Why panicking early was a bad move by Mets manager Terry Collins

New York Mets manager Terry Collins during a

New York Mets manager Terry Collins during a spring training workout Thursday, Feb. 18, 2016, in Port St. Lucie, Florida. Photo Credit: Newsday / Alejandra Villa

After sacrificing his most critical bullpen pieces and narrowly escaping Wednesday with a 2-1 victory over the Marlins, Terry Collins didn’t sound like the manager of the defending National League champions.

He was Terry from Flushing. First time, longtime.

Because the postgame spiel Collins delivered was straight talk-radio fodder, the stuff of rush-hour traffic frustration, or midnight loneliness. It was not the sober analysis of a 66-year-old baseball lifer.

“We had to send a message,” Collins said. “We’ve got to show people we mean business here.”

Collins went on to use a series of adjectives that really shouldn’t be applied on April 13, describing Wednesday as “huge” and “a game we had to win.” Only five days earlier, this was the same team that raised the NL pennant. The Mets spent all spring training telling us how they’d not just make it back to the World Series, but finish the job this time.

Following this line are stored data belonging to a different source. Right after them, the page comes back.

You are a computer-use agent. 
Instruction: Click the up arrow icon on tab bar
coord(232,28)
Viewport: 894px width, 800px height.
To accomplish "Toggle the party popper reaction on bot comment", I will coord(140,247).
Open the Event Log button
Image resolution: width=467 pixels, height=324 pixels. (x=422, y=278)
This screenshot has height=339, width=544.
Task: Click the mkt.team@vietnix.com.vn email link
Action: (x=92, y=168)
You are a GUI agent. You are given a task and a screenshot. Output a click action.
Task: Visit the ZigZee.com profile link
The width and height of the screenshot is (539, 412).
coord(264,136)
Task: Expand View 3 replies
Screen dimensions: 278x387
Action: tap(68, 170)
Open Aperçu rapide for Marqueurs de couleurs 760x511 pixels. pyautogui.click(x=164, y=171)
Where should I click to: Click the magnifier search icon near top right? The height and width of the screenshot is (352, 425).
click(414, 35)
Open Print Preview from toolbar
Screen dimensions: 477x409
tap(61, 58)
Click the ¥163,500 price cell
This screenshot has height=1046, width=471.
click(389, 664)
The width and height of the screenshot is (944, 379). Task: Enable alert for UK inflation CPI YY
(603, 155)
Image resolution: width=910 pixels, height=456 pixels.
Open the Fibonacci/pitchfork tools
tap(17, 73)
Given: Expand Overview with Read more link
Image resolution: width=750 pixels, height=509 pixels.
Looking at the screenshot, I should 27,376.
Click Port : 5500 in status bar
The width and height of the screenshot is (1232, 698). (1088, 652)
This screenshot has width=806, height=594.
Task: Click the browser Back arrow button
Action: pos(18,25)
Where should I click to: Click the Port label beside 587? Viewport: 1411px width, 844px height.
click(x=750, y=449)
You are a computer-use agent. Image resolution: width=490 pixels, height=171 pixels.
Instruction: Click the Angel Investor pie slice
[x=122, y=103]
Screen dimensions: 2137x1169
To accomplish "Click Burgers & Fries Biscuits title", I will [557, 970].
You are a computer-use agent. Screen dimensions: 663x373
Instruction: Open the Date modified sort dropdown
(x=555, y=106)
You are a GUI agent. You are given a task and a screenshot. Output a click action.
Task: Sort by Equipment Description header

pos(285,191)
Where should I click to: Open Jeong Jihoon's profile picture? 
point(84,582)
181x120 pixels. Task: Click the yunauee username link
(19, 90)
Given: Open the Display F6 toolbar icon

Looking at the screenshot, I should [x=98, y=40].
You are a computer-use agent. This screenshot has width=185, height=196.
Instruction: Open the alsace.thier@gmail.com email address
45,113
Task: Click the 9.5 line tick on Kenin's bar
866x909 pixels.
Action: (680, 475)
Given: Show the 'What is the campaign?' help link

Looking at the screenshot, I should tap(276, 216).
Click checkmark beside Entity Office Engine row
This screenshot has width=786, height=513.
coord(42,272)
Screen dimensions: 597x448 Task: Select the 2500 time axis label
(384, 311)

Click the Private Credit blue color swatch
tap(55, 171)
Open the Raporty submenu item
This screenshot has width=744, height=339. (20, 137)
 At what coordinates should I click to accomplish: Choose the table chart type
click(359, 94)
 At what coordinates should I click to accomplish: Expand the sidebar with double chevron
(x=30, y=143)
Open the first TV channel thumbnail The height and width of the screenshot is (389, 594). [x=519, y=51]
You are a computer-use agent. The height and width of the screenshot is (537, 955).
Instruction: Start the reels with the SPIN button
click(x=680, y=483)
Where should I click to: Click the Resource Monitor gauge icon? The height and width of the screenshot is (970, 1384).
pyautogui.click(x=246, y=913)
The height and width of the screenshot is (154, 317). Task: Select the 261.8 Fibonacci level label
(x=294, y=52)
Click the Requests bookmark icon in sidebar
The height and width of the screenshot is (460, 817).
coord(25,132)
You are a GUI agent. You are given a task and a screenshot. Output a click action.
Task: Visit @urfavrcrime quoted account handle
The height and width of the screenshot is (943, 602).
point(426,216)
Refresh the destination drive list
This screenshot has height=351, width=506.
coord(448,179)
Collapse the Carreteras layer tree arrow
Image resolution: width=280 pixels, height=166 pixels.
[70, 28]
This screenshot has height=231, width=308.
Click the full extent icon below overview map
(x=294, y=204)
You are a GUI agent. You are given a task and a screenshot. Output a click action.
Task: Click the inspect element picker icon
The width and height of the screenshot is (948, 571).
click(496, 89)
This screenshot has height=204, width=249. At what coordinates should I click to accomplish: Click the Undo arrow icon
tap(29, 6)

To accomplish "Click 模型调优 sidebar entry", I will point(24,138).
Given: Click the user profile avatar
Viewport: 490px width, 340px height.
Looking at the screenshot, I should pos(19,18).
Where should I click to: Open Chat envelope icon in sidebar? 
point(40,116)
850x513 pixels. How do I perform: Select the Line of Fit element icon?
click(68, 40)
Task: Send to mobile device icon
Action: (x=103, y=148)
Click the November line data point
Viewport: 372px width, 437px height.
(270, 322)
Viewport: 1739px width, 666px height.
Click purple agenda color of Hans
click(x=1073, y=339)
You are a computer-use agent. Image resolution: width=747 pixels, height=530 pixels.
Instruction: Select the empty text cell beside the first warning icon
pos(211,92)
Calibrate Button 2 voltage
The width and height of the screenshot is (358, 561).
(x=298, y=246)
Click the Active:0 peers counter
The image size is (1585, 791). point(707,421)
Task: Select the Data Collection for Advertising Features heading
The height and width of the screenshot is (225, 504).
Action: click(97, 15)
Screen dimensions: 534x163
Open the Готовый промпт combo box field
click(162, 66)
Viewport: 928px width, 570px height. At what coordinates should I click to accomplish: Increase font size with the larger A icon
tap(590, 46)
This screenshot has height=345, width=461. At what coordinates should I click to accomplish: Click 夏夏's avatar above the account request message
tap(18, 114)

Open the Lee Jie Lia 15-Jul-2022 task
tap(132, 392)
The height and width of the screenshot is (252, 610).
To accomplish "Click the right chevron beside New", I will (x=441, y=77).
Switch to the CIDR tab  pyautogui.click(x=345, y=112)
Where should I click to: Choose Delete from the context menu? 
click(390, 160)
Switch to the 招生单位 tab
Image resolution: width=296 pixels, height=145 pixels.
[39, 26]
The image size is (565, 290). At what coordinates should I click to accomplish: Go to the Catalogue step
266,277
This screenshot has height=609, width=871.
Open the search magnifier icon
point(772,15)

And now Collins is sweating a mid-April game against the Marlins? That’s playing tight, and it’s also contagious. That’s the kind of talk reserved for watching games from the couch, with a cold beer, blasting Yoenis Cespedes and his $27.5-millon salary for Wednesday’s hat trick (three strikeouts).

No, it’s Collins’ responsibility to pilot this ship, and panicking after bumping into a few waves during the first week is not good for anyone, from the manager on down to the 25th roster spot. For the past five years, we’ve seen Collins have the perfect feel for his Mets teams, whether it was squeezing the most from meager talent in those early seasons or keeping them focused on last October’s World Series campaign.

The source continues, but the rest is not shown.